Immigration bill said to go far in repairing inadequate system

Published: 2004-05-05

WASHINGTON (CNS) -- House and Senate Democrats introduced a bill May 4 that the chairman of the U.S. bishops' Committee on Migration said would go far to repair an inadequate immigration system. The Safe, Orderly Legal Visas and Enforcement, or SOLVE, Act was introduced by Sen. Edward Kennedy, D-Mass., and Reps. Bob Menendez, D-N.J., and Luis Gutierrez, D-Ill. It would allow people who have entered the country illegally to apply for legal residency if they have been here for more than five years and held jobs.

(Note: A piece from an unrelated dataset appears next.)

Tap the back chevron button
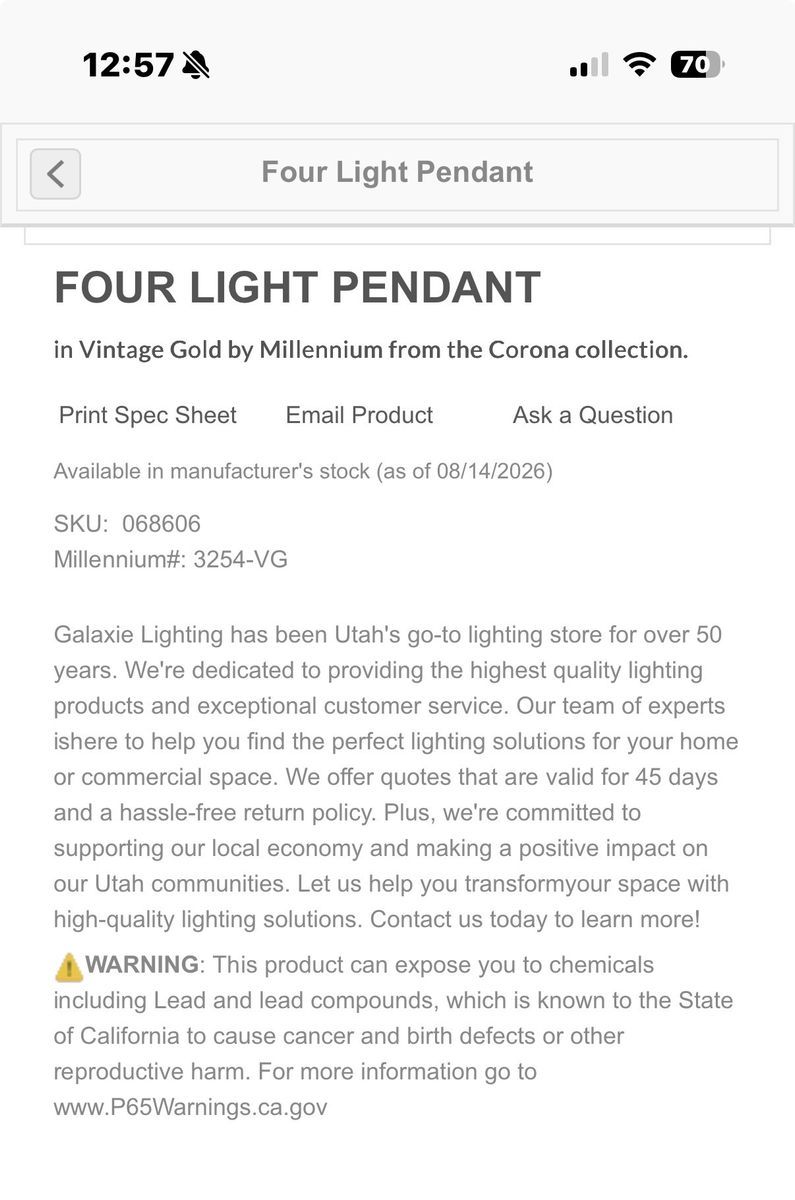Image resolution: width=795 pixels, height=1200 pixels. [55, 173]
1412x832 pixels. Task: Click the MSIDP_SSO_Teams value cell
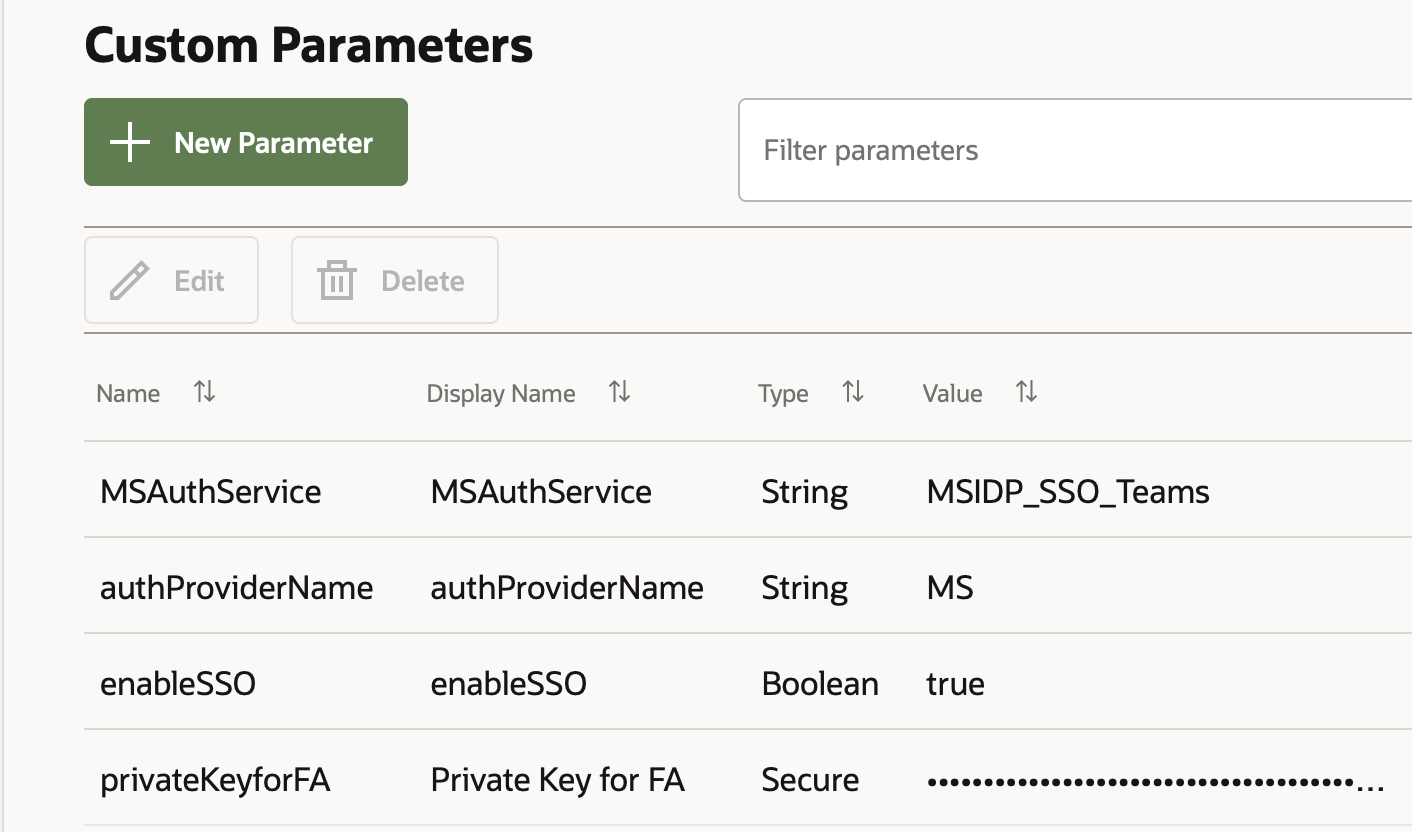[x=1068, y=491]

It also would break through backlogs in applications for family reunification visas and create two programs for workers in low-skilled, temporary jobs. In a statement the same day, Coadjutor Bishop Thomas G. Wenski of Orlando, Fla., offered his support for the bill as chairman of the migration committee. The bill reforms "crucial areas of our immigration system in a way that protects the rights of U.S. and foreign workers; promotes family unity; and grants migrant workers and their families in the United States the opportunity to become permanent residents, and if they so choose, U.S. citizens," Bishop Wenski said.